The task:
Reprint each record exactly. Pictures are not reprinted.
===== The data
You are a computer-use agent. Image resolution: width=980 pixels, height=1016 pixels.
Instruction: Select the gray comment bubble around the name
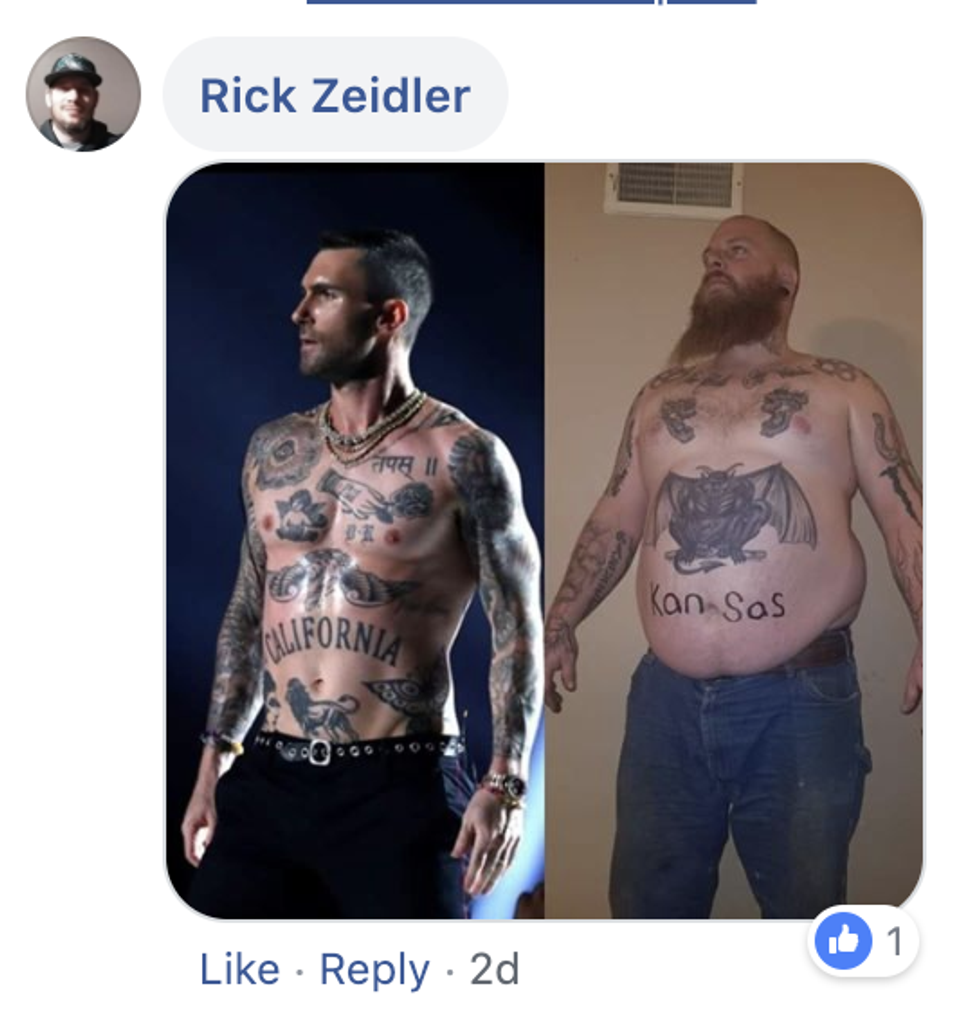click(336, 95)
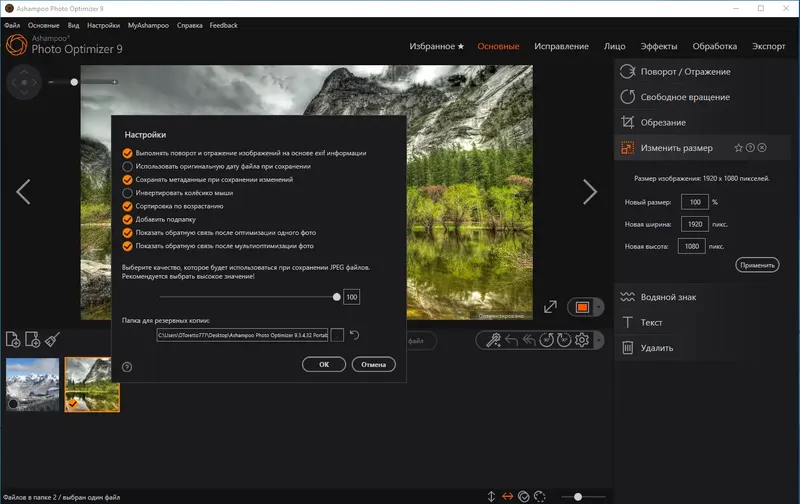Click the OK button in settings dialog

pos(324,364)
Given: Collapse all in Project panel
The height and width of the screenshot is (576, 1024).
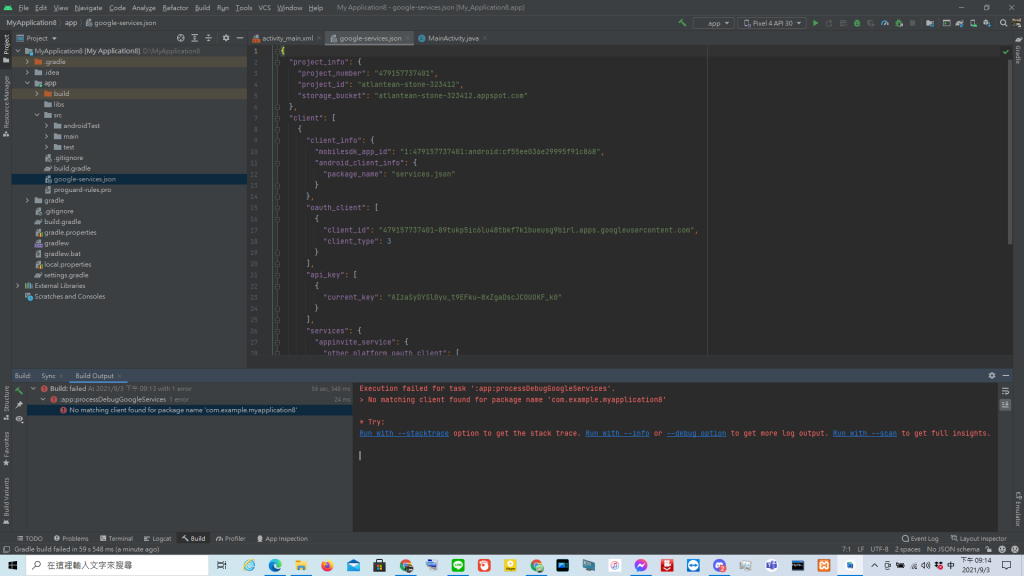Looking at the screenshot, I should tap(208, 38).
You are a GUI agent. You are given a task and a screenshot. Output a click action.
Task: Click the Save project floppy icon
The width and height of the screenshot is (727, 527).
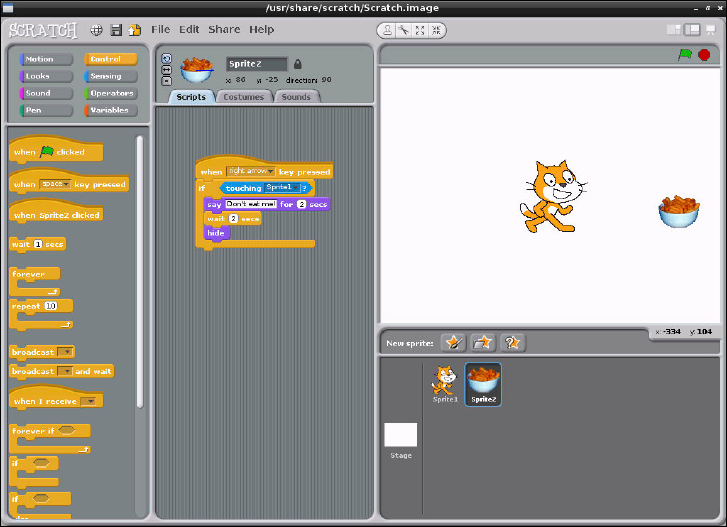pos(117,30)
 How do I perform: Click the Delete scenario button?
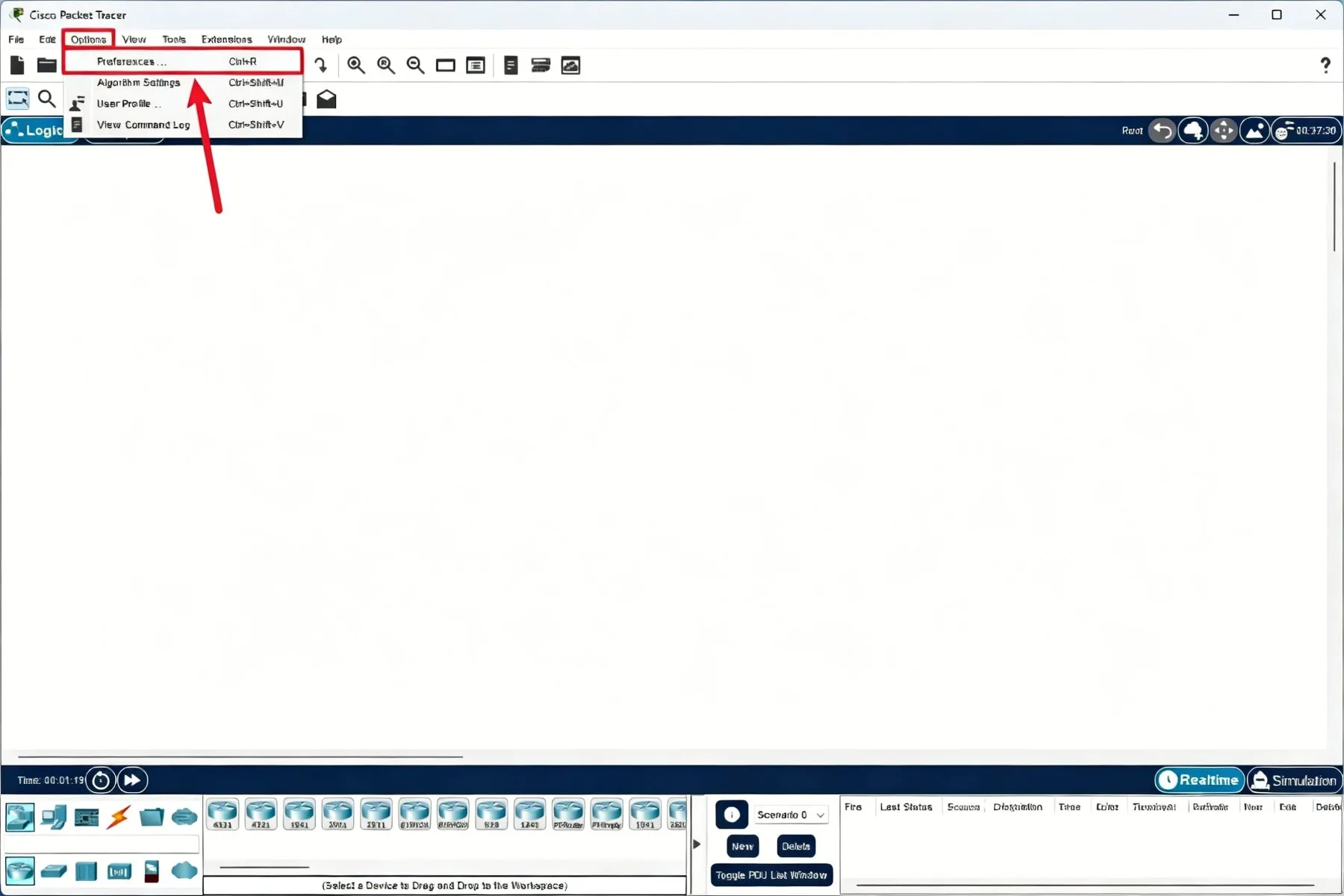click(796, 846)
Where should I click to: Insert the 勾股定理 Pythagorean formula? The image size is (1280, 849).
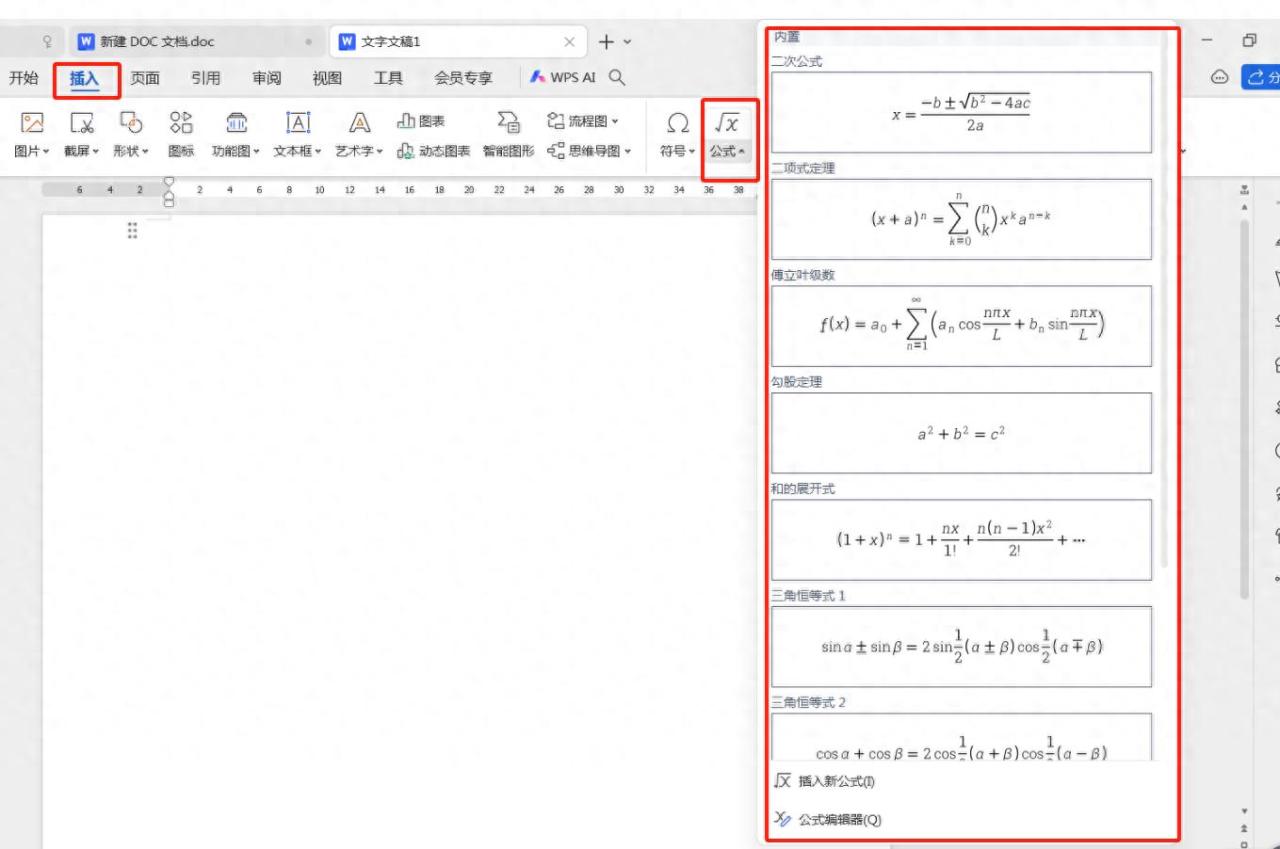click(x=961, y=433)
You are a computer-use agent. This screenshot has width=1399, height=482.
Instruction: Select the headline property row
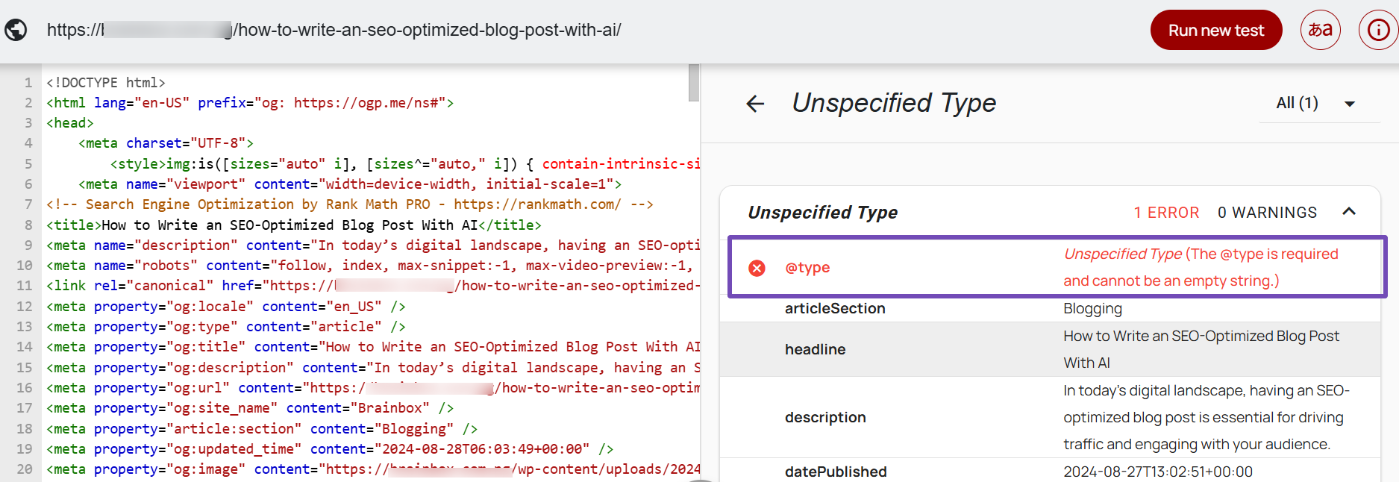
==========
Written answer:
You are a computer-use agent. Image resolution: width=980 pixels, height=1016 pixels.
Instruction: Select the gray comment bubble around the name
click(336, 95)
Click the OK button in settings dialog

pos(324,364)
Given: Collapse all in Project panel
The height and width of the screenshot is (576, 1024).
Looking at the screenshot, I should tap(208, 38).
You are a GUI agent. You are given a task and a screenshot. Output a click action.
Task: Click the Save project floppy icon
The width and height of the screenshot is (727, 527).
pos(117,30)
 How do I perform: Click the Delete scenario button?
click(796, 846)
Where should I click to: Insert the 勾股定理 Pythagorean formula? The image size is (1280, 849).
click(x=961, y=433)
You are a computer-use agent. This screenshot has width=1399, height=482.
Instruction: Select the headline property row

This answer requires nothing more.